VRSN » Topics » b. Managements Report on Internal Control over Financial Reporting

This excerpt taken from the VRSN 10-K filed Mar 3, 2009.

b. Management’s Report on Internal Control Over Financial Reporting

 

Our management is responsible for establishing and maintaining adequate internal control over financial reporting as defined in Rules 13a-15(f) and 15d-15(f) under the Exchange Act.

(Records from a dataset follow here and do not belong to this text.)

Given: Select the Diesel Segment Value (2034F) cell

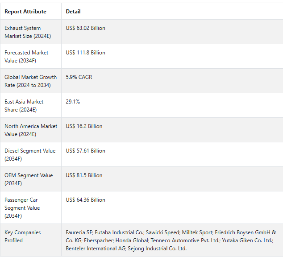Looking at the screenshot, I should [30, 155].
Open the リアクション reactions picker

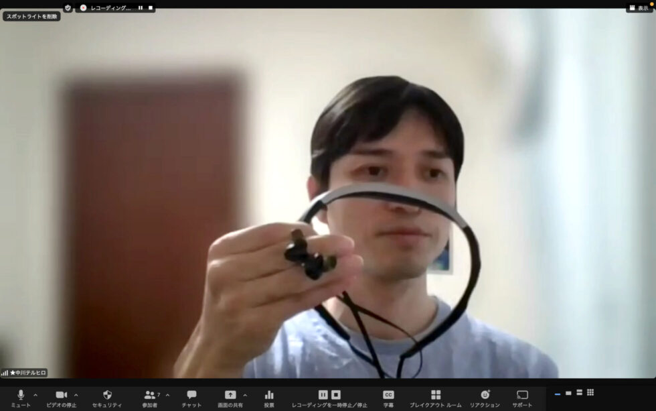click(x=485, y=395)
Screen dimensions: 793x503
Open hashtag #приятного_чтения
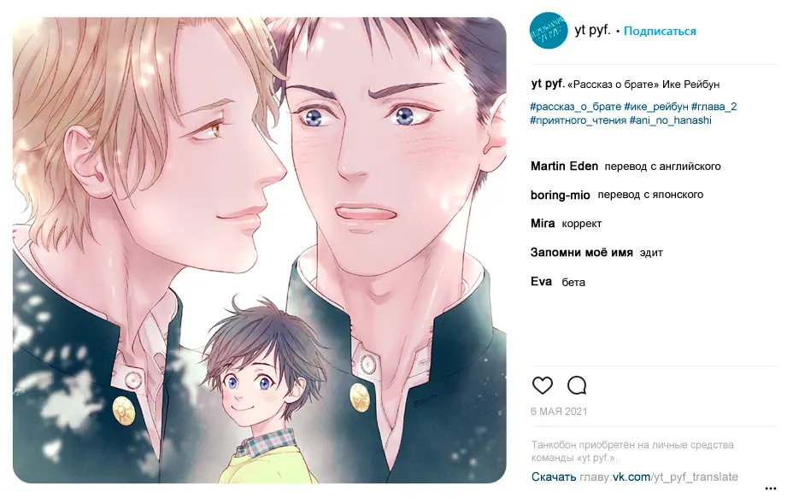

Under the supervision and with the participation of our management, including our Chief Executive Officer, on an interim basis, and acting Chief Financial Officer, we conducted an evaluation of the effectiveness of our internal control over financial reporting as of December 31, 2008 using the criteria established in Internal Control—Integrated Framework issued by the Committee of Sponsoring Organizations of the Treadway Commission (COSO).

 

Based on our evaluation under the COSO framework, management has concluded that our internal control over financial reporting is effective to provide reasonable assurance regarding the reliability of financial reporting and the preparation of financial statements for external purposes in accordance with generally accepted accounting principles.

 

KPMG LLP, an independent registered public accounting firm, has issued a report concerning the effectiveness of our internal control over financial reporting as of December 31, 2008. See “Report of Independent Registered Public Accounting Firm” in Item 15 of this Form 10-K.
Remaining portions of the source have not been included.